Mexico Changes Guard

AS Mexico inaugurates its new president, Ernesto Zedillo Ponce de Leon, it is heartening to see the strength of the Cabinet he has named to support him. The new government will certainly have a lot on its plate: economic reforms, political violence, the rebellion in the southern state of Chiapas, and factional tensions within the ruling PRI, the Institutional Revolutionary Party.

Mr. Zedillo's inclusion in his Cabinet of a number of veterans of the administration of his predecessor, Carlos Salinas de Gortari, is intended to signal continuity and reassure investors, especially from the United States. Two free-trade advocates who represented Mexico in the North American Free Trade Agreement (NAFTA) negotiations have been given top economic posts.

The new Cabinet has the most women - three - ever appointed at the beginning of an administration. There is even, for the first time, an opposition-party member in the Cabinet: Attorney General Antonio Lozano of the conservative National Action Party. Zedillo has also reached out to the left this week, meeting with the Democratic Revolutionary Party - as his predecessor never did.

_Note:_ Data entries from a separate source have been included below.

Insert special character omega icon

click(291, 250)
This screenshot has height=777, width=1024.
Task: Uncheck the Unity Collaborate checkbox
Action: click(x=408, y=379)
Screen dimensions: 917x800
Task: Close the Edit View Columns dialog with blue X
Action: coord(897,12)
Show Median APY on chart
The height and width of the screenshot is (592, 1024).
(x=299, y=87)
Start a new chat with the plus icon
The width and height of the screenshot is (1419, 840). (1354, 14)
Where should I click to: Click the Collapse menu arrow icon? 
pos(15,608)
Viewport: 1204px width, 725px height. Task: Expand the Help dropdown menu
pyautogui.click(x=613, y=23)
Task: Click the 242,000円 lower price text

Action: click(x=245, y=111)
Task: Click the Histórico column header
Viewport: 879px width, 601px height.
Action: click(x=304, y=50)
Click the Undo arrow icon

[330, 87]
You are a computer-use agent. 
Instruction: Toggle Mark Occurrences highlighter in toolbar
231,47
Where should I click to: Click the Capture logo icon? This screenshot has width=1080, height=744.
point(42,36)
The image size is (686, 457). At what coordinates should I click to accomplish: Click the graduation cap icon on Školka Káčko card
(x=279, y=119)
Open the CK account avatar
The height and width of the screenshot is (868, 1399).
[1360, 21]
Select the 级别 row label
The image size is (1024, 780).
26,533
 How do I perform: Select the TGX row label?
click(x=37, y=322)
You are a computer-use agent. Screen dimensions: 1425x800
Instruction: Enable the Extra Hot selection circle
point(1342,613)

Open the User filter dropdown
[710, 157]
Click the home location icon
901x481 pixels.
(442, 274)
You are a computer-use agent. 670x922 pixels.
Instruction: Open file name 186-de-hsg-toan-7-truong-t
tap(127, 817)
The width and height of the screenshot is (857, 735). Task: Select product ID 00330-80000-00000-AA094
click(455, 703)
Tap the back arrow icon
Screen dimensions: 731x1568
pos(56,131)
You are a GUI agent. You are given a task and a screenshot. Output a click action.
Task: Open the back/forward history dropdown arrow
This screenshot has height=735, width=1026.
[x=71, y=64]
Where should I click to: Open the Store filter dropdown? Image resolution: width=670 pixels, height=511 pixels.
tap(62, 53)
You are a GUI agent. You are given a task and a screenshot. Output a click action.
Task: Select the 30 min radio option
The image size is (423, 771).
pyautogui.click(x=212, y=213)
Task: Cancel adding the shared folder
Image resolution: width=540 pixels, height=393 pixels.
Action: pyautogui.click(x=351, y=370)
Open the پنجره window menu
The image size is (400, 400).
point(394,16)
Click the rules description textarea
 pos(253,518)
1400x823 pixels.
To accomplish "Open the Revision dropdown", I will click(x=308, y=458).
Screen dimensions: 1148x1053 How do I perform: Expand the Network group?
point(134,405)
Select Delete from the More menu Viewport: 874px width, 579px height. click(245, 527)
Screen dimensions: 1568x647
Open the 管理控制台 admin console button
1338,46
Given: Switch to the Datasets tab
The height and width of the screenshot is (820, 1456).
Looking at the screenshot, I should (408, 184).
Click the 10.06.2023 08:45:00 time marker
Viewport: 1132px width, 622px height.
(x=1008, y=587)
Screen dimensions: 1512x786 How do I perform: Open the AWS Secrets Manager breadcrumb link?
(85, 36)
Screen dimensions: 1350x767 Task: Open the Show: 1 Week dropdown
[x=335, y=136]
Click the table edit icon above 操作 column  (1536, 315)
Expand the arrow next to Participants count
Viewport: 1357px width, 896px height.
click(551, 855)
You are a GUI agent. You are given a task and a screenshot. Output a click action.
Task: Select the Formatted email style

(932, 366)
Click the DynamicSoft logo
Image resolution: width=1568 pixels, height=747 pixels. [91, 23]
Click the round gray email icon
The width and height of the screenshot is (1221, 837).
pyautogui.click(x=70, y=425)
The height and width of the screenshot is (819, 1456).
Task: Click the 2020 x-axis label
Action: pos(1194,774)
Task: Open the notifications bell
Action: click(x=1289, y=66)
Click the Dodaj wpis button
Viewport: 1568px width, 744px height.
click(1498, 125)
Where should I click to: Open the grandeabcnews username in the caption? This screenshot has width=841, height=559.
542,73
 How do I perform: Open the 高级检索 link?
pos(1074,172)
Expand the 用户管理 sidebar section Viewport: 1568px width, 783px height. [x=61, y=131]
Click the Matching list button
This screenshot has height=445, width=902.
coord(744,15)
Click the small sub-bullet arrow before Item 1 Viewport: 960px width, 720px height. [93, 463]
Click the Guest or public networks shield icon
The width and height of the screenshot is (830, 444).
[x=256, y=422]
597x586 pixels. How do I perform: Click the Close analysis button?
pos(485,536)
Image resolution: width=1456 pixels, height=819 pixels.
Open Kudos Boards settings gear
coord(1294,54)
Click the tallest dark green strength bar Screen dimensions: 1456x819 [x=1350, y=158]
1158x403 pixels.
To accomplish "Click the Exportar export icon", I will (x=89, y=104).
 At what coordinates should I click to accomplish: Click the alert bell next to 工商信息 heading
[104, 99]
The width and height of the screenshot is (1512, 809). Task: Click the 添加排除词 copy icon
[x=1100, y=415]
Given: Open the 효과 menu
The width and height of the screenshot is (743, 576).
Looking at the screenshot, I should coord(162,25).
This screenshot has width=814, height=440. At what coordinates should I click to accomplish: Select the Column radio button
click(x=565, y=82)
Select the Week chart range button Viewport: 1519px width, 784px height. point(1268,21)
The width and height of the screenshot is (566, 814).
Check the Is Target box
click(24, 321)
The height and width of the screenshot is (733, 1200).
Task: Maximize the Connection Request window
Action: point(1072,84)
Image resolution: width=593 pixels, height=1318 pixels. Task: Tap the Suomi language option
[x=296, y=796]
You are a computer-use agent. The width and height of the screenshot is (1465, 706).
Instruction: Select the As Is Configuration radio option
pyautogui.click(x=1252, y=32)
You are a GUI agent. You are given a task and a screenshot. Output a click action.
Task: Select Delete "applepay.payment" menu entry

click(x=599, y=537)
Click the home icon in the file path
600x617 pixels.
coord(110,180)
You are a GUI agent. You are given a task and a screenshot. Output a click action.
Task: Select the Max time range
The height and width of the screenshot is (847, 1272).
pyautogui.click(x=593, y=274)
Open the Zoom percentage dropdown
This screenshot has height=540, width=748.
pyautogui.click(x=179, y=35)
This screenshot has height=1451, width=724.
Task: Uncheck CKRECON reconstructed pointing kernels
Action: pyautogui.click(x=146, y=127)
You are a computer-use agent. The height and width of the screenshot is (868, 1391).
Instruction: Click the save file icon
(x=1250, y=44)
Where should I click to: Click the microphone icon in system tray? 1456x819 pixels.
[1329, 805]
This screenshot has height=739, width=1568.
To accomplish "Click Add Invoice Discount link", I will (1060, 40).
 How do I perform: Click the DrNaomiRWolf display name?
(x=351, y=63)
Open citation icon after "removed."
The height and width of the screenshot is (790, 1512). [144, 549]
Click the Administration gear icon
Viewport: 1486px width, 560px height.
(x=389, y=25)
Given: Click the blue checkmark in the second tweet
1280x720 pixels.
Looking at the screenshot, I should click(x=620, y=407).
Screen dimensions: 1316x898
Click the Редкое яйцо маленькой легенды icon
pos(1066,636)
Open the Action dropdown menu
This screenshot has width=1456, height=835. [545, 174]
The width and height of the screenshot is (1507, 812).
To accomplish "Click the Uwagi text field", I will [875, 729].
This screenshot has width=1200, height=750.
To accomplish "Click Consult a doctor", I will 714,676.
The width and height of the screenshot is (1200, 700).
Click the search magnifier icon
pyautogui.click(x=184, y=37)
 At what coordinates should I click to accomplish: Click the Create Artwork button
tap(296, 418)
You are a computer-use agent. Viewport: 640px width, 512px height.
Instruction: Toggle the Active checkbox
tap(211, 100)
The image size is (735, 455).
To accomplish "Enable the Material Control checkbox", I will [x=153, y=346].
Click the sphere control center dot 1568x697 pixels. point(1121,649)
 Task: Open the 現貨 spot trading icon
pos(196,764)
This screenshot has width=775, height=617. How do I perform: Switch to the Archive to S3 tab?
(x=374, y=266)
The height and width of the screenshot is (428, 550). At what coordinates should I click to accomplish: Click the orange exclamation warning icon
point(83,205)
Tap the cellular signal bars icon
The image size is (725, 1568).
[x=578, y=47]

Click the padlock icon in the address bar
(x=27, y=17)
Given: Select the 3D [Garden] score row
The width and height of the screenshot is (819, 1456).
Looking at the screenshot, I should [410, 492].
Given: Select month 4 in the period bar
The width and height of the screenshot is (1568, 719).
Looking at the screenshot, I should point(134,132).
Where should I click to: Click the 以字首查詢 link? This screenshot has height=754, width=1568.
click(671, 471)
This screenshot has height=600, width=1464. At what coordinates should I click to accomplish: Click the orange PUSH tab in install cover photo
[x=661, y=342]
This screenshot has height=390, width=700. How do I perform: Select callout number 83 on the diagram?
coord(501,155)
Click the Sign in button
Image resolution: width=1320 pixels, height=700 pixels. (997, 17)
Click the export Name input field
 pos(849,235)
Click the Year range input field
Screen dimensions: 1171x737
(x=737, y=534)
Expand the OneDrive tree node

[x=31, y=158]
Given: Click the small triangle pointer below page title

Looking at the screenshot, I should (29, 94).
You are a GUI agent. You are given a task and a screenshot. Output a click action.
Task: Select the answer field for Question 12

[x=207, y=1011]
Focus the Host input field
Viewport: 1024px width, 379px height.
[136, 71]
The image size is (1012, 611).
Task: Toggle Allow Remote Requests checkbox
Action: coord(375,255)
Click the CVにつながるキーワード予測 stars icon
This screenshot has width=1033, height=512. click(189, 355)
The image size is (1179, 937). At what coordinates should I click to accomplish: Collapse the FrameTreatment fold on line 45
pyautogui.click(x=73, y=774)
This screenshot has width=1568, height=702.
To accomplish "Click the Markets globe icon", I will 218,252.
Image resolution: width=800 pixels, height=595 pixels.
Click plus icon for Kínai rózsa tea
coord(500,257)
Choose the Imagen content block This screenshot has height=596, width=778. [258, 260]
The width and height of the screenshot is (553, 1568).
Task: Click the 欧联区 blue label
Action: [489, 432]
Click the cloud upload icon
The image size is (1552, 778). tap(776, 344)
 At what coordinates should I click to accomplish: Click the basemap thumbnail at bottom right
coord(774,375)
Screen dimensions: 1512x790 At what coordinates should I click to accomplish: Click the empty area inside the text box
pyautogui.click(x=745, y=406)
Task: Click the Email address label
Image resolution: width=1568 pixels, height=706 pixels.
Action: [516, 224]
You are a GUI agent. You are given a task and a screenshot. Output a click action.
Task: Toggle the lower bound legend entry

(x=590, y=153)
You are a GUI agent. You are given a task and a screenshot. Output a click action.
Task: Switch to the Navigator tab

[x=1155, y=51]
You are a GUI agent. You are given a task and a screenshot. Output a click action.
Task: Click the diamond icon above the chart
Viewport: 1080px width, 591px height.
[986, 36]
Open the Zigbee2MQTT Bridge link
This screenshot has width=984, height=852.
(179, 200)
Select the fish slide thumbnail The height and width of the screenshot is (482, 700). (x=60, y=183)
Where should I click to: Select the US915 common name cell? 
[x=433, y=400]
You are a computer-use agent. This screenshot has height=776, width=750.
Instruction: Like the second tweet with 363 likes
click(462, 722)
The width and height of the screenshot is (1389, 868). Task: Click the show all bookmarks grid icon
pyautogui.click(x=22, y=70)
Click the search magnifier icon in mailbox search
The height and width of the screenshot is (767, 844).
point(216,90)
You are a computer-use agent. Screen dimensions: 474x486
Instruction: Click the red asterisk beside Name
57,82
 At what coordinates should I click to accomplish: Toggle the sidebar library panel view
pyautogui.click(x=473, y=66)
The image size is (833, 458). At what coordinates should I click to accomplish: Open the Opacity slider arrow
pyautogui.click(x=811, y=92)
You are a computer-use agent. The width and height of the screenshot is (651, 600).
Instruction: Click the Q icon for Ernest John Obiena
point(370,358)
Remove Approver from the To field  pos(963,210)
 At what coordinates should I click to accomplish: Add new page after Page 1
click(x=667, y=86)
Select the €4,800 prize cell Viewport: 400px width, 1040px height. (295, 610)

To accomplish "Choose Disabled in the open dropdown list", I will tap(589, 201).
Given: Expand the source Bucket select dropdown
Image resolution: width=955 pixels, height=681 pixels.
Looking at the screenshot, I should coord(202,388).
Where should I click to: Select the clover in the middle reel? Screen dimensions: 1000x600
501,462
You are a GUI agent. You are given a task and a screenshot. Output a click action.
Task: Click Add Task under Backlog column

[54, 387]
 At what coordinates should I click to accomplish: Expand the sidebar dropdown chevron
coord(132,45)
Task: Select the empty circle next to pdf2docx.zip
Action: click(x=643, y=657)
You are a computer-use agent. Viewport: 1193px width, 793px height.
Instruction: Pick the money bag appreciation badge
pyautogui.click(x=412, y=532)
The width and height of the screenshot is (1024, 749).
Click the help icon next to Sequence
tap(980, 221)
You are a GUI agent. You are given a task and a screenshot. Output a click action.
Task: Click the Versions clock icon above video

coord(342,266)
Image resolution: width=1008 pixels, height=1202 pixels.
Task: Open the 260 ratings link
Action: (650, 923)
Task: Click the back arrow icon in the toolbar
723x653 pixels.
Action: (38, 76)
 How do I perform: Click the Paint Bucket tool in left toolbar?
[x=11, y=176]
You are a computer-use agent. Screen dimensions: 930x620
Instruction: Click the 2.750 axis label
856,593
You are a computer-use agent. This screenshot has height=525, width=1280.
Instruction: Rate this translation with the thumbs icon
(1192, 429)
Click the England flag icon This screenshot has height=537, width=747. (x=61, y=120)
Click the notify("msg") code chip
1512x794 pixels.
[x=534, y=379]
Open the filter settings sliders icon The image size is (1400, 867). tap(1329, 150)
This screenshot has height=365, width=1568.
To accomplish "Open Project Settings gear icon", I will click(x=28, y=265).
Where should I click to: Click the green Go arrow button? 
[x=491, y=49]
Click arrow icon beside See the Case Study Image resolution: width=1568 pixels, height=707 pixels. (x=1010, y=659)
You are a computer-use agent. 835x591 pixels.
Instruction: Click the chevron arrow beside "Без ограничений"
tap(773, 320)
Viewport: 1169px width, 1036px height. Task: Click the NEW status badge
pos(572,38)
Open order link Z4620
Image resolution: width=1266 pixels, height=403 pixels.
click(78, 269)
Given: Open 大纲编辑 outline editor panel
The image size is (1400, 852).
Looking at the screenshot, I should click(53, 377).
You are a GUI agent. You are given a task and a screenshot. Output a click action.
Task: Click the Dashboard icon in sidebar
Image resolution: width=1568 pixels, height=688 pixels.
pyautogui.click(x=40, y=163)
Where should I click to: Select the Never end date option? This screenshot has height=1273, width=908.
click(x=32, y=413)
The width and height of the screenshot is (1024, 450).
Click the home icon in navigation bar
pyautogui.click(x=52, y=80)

Zedillo will be the first Mexican president to govern completely under NAFTA. This will mean, of course, continually closer economic ties but also closer scrutiny from the north of its political process and its respect for human rights.

Mexico has long been regarded as a stable democracy, but as a democracy, it still has a rite of political maturity to undergo. The grace with which ruling parties and their opposition can change places is rightly viewed as a test of true democracy - term limits writ large, we might say. But the PRI has governed Mexico longer than the Communists ruled the Soviet Union.

This latest round of presidential elections was regarded as the fairest in Mexican history, but the PRI retains its prerogatives. For instance, as noted recently in the Monitor's Opinion pages, the PRI has a monopoly on the use of the colors of the Mexican flag; opposition parties must use other, presumably less patriotic-looking colors - no small matter in a largely illiterate society.

At some point it will no longer be enough simply for the progressive-minded technocrats of the PRI to take over from the ``dinosaurs'' of the old guard, or even for the Cabinet to include members of the opposition. At some point the PRI should expect to yield power to its political opponents.